On the other side of the aisle, Senate Democrats are taking a hardline against the proposed corporate protections. Sen. Richard Blumenthal (D-CT) has dismissed the Republican effort as part of a years-long effort to protect corporations at all costs. “Providing some kind of blanket immunity shield is an idea that’s the result of the majority leader’s imaginary boogeyman of a flood of lawsuits, a parade of horribles that is a political ploy,” he said Friday.

Instead of protecting large businesses, Blumenthal favors preserving the rights of workers to receive legal recompense should they be compelled to come into work and fall ill from COVID-19 as a result.

House Democrats have stated that they will not vote for any legislation that weakens employee rights. House Speaker Nancy Pelosi (D-CA) said of the matter, “I don’t think that at this time, with coronavirus, that there’s any interest in having any less protection for our workers.”

Matter of Priorities

Senator John Cornyn (R-TX) has insisted that corporate liability protections would not be a cure-all, and that it would make exceptions for gross negligence. He told The Washington Post that GOP lawmakers are also considering protections for makers of protective gear.

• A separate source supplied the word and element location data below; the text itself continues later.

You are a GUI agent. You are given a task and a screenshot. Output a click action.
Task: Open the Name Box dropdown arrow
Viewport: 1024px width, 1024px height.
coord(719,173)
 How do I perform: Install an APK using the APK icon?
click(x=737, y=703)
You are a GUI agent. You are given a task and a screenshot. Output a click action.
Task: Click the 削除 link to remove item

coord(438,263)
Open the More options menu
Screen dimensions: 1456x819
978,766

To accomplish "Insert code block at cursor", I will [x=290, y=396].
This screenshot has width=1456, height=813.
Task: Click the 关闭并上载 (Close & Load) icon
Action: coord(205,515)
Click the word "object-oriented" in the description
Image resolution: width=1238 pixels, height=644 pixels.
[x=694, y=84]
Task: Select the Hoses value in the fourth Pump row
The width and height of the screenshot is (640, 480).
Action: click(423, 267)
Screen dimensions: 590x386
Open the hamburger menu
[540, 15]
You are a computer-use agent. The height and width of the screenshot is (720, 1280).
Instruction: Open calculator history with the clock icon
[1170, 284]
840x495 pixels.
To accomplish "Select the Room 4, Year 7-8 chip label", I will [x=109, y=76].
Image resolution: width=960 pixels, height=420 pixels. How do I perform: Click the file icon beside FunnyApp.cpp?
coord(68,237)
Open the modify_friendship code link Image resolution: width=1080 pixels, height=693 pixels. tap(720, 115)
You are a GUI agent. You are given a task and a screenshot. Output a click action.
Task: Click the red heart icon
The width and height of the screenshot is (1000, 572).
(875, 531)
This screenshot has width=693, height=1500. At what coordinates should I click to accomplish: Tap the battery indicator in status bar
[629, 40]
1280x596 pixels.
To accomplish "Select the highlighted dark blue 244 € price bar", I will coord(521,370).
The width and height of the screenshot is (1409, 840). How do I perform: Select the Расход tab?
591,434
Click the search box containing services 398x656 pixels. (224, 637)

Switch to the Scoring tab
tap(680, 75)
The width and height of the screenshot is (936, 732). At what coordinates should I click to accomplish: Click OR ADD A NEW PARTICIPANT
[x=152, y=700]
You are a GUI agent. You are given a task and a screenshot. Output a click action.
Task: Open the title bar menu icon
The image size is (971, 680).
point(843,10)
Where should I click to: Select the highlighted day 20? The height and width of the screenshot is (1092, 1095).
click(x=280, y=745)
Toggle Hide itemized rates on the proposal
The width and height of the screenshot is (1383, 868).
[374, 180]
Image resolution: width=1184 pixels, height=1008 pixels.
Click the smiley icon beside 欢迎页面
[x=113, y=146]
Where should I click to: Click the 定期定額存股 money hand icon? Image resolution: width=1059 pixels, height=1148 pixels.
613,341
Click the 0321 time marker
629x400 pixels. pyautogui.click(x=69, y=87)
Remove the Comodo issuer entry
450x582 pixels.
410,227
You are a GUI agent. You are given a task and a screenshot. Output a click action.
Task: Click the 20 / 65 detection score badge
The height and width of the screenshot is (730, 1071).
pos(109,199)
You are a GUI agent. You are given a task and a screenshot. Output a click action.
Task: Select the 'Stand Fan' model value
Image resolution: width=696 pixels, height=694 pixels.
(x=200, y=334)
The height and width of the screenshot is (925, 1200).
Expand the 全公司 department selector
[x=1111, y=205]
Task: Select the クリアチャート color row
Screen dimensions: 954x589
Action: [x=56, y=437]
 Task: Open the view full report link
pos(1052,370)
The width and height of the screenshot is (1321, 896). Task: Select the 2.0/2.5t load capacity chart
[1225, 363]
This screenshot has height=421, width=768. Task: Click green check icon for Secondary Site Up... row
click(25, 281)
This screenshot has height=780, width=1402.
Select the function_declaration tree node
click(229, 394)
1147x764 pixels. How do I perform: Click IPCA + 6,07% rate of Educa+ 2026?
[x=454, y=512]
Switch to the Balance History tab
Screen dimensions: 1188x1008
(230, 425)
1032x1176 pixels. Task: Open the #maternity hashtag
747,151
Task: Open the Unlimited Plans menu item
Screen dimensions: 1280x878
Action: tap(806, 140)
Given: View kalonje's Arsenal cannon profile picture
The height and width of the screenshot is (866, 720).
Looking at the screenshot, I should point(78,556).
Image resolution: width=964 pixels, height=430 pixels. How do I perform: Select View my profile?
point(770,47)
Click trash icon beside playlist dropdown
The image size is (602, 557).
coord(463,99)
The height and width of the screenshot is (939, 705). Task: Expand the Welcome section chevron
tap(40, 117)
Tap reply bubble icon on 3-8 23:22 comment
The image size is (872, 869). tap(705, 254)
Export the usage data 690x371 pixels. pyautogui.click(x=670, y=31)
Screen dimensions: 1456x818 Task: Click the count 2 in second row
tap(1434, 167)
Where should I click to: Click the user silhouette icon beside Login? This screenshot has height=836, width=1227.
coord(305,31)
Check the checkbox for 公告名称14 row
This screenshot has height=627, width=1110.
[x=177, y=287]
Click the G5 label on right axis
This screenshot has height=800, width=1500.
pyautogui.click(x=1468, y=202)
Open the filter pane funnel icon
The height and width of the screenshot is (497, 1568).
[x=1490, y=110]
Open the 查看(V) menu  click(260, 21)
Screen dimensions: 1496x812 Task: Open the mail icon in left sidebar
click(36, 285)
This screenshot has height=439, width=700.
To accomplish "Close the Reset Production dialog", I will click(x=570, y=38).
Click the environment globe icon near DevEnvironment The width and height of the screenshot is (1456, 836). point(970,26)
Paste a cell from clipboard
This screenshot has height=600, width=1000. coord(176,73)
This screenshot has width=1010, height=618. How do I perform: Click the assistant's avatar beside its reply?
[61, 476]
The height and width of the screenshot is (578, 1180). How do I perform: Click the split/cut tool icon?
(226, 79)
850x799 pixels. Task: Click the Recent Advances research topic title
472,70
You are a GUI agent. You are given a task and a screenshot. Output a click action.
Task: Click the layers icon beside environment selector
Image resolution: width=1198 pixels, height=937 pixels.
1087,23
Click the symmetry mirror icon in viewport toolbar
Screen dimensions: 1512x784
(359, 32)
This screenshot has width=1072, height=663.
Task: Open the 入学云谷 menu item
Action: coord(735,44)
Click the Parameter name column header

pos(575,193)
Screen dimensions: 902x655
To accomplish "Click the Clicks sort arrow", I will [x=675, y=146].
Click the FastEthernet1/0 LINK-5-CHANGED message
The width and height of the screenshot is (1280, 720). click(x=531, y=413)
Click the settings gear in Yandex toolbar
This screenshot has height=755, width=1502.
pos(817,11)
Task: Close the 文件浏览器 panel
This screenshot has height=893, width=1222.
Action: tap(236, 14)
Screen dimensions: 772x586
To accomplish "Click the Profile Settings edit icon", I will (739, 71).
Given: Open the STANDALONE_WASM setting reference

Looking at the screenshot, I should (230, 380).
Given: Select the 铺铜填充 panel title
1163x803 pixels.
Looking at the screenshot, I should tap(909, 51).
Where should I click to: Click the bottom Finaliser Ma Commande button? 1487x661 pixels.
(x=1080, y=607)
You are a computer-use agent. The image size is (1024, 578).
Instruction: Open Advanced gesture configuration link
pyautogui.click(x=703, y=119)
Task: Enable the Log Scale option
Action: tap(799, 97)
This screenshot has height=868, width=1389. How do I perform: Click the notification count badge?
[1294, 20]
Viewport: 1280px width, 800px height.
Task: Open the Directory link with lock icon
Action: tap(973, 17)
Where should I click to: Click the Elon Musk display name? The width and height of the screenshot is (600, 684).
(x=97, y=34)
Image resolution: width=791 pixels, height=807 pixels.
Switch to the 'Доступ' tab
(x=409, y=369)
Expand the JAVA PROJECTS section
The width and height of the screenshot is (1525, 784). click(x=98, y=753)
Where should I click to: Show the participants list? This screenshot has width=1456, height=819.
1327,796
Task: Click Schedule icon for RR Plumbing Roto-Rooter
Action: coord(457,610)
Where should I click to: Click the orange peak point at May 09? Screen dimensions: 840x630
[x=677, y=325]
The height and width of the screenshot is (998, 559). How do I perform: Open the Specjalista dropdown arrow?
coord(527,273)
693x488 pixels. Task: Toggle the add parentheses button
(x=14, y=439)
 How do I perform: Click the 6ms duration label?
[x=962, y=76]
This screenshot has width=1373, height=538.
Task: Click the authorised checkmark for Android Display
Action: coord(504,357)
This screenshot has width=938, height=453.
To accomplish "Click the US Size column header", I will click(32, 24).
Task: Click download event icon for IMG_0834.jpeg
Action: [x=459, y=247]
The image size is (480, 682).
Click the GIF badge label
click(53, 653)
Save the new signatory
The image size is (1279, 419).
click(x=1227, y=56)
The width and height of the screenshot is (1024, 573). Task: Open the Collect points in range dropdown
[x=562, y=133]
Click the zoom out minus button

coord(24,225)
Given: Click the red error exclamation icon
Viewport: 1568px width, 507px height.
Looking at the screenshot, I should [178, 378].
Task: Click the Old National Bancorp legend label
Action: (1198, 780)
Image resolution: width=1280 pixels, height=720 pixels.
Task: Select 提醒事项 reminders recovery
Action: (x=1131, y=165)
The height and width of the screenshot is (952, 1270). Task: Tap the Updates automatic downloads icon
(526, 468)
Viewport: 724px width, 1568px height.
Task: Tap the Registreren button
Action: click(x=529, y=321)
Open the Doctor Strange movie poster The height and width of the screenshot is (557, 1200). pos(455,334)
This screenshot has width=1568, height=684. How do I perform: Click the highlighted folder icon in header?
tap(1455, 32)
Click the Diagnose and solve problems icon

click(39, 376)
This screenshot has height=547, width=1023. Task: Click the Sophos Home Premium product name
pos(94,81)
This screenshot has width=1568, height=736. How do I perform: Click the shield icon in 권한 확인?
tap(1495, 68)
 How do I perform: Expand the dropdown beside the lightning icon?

Still, those who oppose the liability protections warn that the law would reward businesses who disregard the safety of their employees by sending them back to work before conditions are safe.

At the end of the day, the debate over the issue reduces to a debate over national priorities: Should we do what we can to rehabilitate the economy at the risk of putting people in harm’s way? Or should we protect people from the virus at the risk of deeper harm to the economy?